Problem —
Output all of the data exactly as it appears, but leave out any pictures it contains.

BEGIN Records

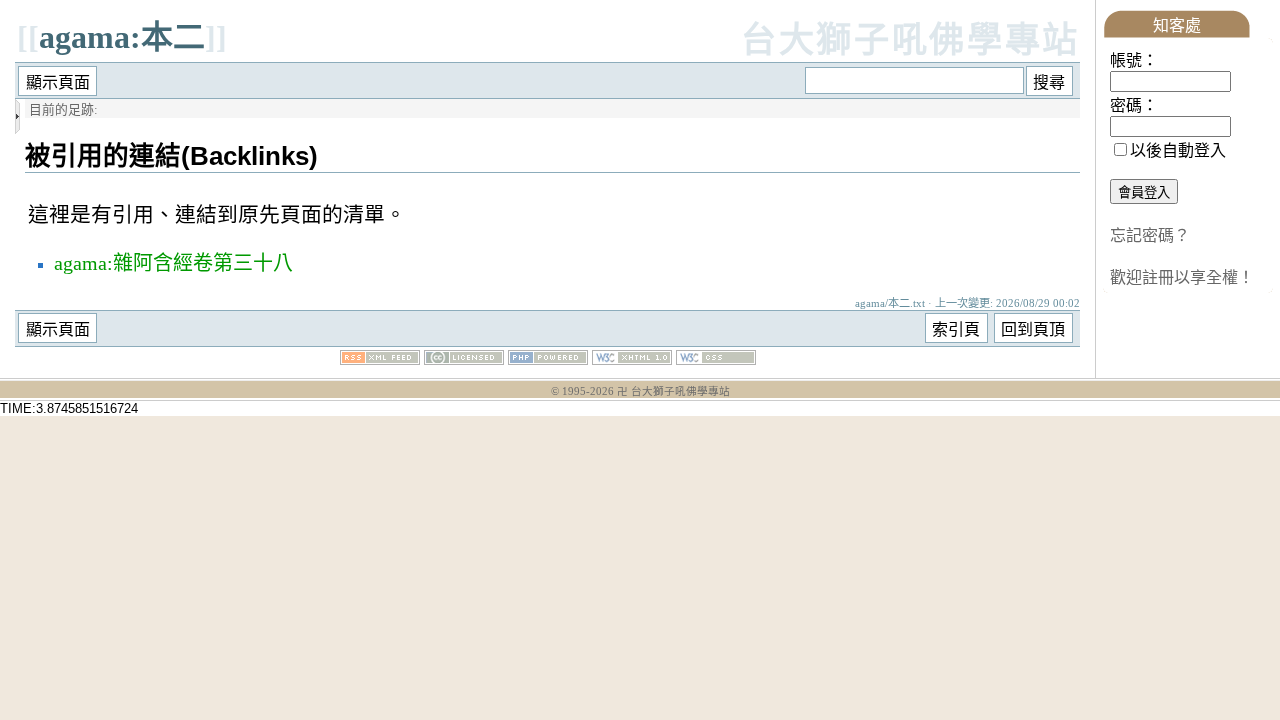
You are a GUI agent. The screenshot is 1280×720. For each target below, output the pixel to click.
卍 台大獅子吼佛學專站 (673, 391)
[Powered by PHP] (548, 359)
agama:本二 (122, 37)
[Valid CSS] (716, 359)
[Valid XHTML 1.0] (632, 359)
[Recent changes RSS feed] (380, 359)
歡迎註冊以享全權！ (1182, 277)
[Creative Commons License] (464, 359)
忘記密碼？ (1150, 235)
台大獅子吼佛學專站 (910, 40)
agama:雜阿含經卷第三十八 (173, 263)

END Records

Response box —
You are a GUI agent. The screenshot is 1280×720. For each target below, output the pixel to click.
卍 台大獅子吼佛學專站 (673, 391)
[Powered by PHP] (548, 359)
agama:本二 (122, 37)
[Valid CSS] (716, 359)
[Valid XHTML 1.0] (632, 359)
[Recent changes RSS feed] (380, 359)
歡迎註冊以享全權！ (1182, 277)
[Creative Commons License] (464, 359)
忘記密碼？ (1150, 235)
台大獅子吼佛學專站 (910, 40)
agama:雜阿含經卷第三十八 (173, 263)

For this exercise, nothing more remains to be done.